**What you will do:** Switch every "screenshot" in the lines below to "screen capture", keeping all other text the same, and leave the pictures out of your answer.

Rows of pointing data
+ + + + + + +
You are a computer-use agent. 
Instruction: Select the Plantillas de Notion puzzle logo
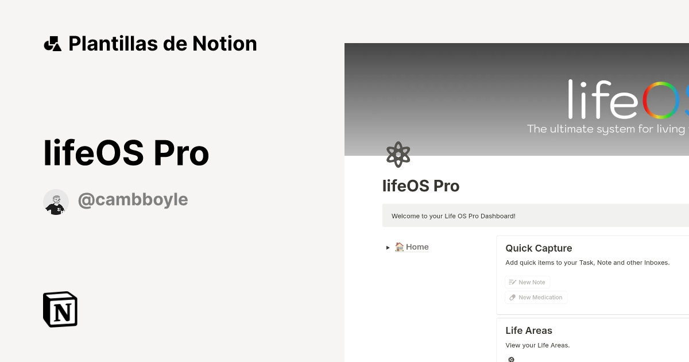click(x=53, y=43)
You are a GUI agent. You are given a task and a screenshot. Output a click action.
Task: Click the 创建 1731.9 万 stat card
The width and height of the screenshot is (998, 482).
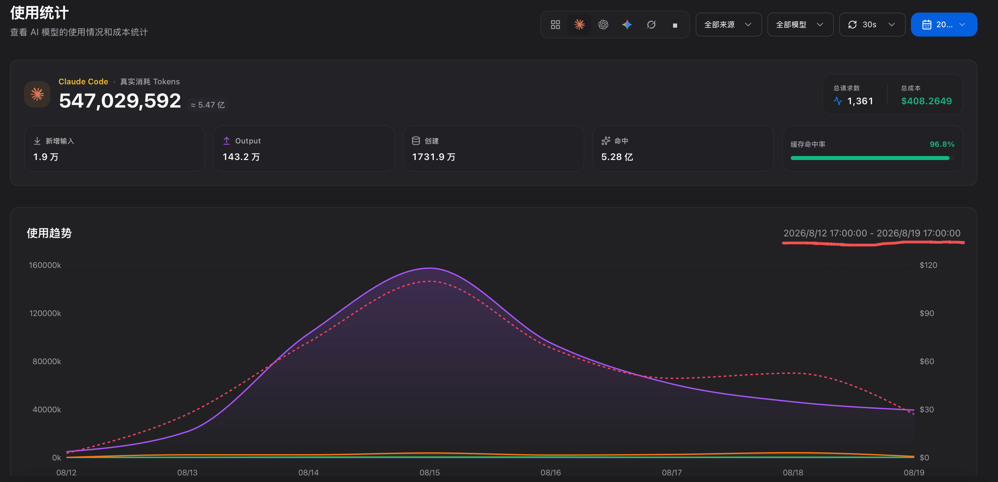[493, 149]
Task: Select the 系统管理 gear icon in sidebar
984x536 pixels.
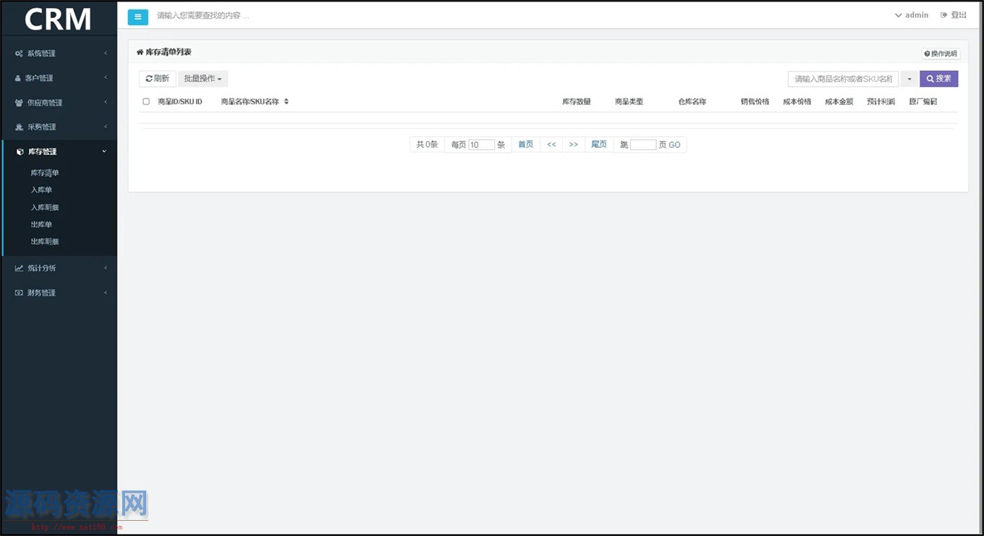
+ + + + + + +
**Solution to this exercise:**
You are a computer-use agent. 
Instruction: Select the Plantillas de Notion puzzle logo
click(x=53, y=43)
You are a GUI agent. You are given a task and a screen capture. Output a click action.
Task: Click the 创建 1731.9 万 stat card
The width and height of the screen capture is (998, 482).
[493, 149]
Task: Select the 系统管理 gear icon in sidebar
984x536 pixels.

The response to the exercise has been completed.